# Old Hondas never die



## Kotsos (May 7, 2011)

Hi all

After a year since my last write up I finally had some time to upload few pics from the work I did to my friends civic ek.

My friend Nick uses it as his workhorse so we decide to bring some gloss back, I knew it wouldn't be easy task.

Many pics to follow but I couldn't resist lol

This is car on arrival

From this distance all seemed ok



Closer look surely told another story















Prior to washing routine wheels cleaned using AS Smartwheels then IX used to remove bonded brake dust. Tyres and wheels arches cleaned using BH surfex

Safe washing routine using VP citrus prewash, maxolen foam and CG Citrus wash and gloss



Car moved inside dried and clayed.

This is how paint looked after decontamination , oxidation swirls holograms rds etc



























Paint condition was shocking but I knew I could exceed Nicks expectations

Paint readings were taking and everything was ready to start polishing



After a hit of Megs 101 on test panel results were looking promising.





So I continue to the rest of the bonnet

This is the difference under natural light





And this is how it looked under halide light











A pic during polishing in the rest of the bonnet when sun invades in the garage



Some reflections brought back to the paint



I continue to the rest of the car

As Nick bought this car used he never know that his paint had some nice flakes lol

50/50 and before after on right fender







Roof



Pillar



Passenger door





Rear door





Time for left side had come







Pillar





More work ahead













In case someone is wondering how polish changes the color follow pics can show the difference







Time to move on













After correction finished whole car refined using M205

Paint cleaned using 7010 ensuring no polish oils leftovers and perfect bonding with the lsp to follow.

Finally best part of the car had come. I used few good layers of ArtDeKotsos wax to seal all my hard work



Finals pics to follow please enjoy























Also few outside pics









Thank you very much for your time

All comments are welcome

Kostas


----------



## AdamC (Jan 31, 2013)

Brilliant work. So many great 50/50 shots.


----------



## nam1989 (Sep 1, 2010)

good work and amazing turn around


----------



## Shiny (Apr 23, 2007)

Great transformation. Tidy little Civic too. Ek4?


----------



## Rgk Detailing (Dec 6, 2006)

Top work Kotsos.


----------



## AMac (May 11, 2013)

That looks fantastic - inspired to give my daily civic a freshen up!


----------



## Uncle_Ben (Feb 3, 2015)

Crikey, that's very impressive!


----------



## NipponShine (Jun 19, 2012)

15 years younger


----------



## ardenvxr (May 22, 2013)

Great result


----------



## Bartl (Apr 3, 2013)

Great turnaround.


----------



## shaunwistow (May 13, 2011)

Awesome transformation, looks a totally different car, well done mate.


----------



## enc (Jan 25, 2006)

nICE 50/50S ... EXCELLENT WORK THERE !


----------



## stangalang (Nov 27, 2009)

Better than new bro, as expected :thumb:


----------



## salim (Apr 13, 2013)

That's a awesome turnaround. Love those civics. Did you use a rotary or da and What pads?


----------



## Rían P (Jun 2, 2014)

Word and element locating data
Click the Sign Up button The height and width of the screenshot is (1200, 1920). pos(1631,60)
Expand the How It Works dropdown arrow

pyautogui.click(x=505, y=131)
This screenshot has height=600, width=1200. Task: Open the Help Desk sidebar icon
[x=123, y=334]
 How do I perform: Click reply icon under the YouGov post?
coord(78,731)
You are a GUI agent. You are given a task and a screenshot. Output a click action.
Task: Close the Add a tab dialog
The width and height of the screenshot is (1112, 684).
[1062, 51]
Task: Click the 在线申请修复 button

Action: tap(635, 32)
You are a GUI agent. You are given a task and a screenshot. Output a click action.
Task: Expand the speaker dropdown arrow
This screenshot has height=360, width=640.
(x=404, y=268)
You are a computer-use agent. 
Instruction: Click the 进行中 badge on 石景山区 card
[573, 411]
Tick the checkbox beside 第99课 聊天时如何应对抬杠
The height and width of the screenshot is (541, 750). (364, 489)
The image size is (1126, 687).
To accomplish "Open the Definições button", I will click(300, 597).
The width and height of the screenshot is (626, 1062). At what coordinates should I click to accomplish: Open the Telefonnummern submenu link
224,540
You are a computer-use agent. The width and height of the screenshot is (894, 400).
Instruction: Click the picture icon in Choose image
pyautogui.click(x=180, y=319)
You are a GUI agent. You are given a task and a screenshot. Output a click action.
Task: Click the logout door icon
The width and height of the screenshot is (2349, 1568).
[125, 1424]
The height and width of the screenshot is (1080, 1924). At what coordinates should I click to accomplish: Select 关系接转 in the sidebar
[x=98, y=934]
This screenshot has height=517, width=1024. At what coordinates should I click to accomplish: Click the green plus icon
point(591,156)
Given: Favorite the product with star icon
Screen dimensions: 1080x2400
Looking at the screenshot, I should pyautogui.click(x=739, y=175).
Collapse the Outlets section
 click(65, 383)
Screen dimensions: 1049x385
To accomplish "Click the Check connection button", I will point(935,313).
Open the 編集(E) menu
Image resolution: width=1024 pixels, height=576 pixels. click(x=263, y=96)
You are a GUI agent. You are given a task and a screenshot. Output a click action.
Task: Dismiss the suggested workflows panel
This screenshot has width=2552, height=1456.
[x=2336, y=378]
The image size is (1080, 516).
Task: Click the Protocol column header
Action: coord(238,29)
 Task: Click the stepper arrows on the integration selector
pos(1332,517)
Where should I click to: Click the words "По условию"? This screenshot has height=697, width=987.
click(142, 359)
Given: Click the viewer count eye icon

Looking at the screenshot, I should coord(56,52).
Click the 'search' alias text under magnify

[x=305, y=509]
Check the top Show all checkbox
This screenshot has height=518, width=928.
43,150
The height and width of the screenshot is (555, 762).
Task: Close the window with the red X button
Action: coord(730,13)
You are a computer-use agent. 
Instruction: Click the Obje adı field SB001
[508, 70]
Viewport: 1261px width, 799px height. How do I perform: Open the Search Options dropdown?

Actions to take:
• a. List every product the Civic detailing thread names as used on the car before it was moved inside.
• b. Switch "GUI agent" to "screen assistant" in the rows, starting at the line that contains "This screenshot has height=600, width=1200." and ending at the line that contains "pos(1332,517)".

Solutions:
• a. AS Smartwheels, IX, BH surfex, VP citrus prewash, maxolen foam, CG Citrus wash and gloss

• b.
This screenshot has height=600, width=1200. Task: Open the Help Desk sidebar icon
[x=123, y=334]
 How do I perform: Click reply icon under the YouGov post?
coord(78,731)
You are a screen assistant. You are given a task and a screenshot. Output a click action.
Task: Close the Add a tab dialog
The width and height of the screenshot is (1112, 684).
[1062, 51]
Task: Click the 在线申请修复 button

Action: tap(635, 32)
You are a screen assistant. You are given a task and a screenshot. Output a click action.
Task: Expand the speaker dropdown arrow
This screenshot has height=360, width=640.
(x=404, y=268)
You are a computer-use agent. 
Instruction: Click the 进行中 badge on 石景山区 card
[573, 411]
Tick the checkbox beside 第99课 聊天时如何应对抬杠
The height and width of the screenshot is (541, 750). (364, 489)
The image size is (1126, 687).
To accomplish "Open the Definições button", I will click(300, 597).
The width and height of the screenshot is (626, 1062). At what coordinates should I click to accomplish: Open the Telefonnummern submenu link
224,540
You are a computer-use agent. The width and height of the screenshot is (894, 400).
Instruction: Click the picture icon in Choose image
pyautogui.click(x=180, y=319)
You are a screen assistant. You are given a task and a screenshot. Output a click action.
Task: Click the logout door icon
The width and height of the screenshot is (2349, 1568).
[125, 1424]
The height and width of the screenshot is (1080, 1924). At what coordinates should I click to accomplish: Select 关系接转 in the sidebar
[x=98, y=934]
This screenshot has height=517, width=1024. At what coordinates should I click to accomplish: Click the green plus icon
point(591,156)
Given: Favorite the product with star icon
Screen dimensions: 1080x2400
Looking at the screenshot, I should pyautogui.click(x=739, y=175).
Collapse the Outlets section
 click(65, 383)
Screen dimensions: 1049x385
To accomplish "Click the Check connection button", I will point(935,313).
Open the 編集(E) menu
Image resolution: width=1024 pixels, height=576 pixels. click(x=263, y=96)
You are a screen assistant. You are given a task and a screenshot. Output a click action.
Task: Dismiss the suggested workflows panel
This screenshot has width=2552, height=1456.
[x=2336, y=378]
The image size is (1080, 516).
Task: Click the Protocol column header
Action: coord(238,29)
 Task: Click the stepper arrows on the integration selector
pos(1332,517)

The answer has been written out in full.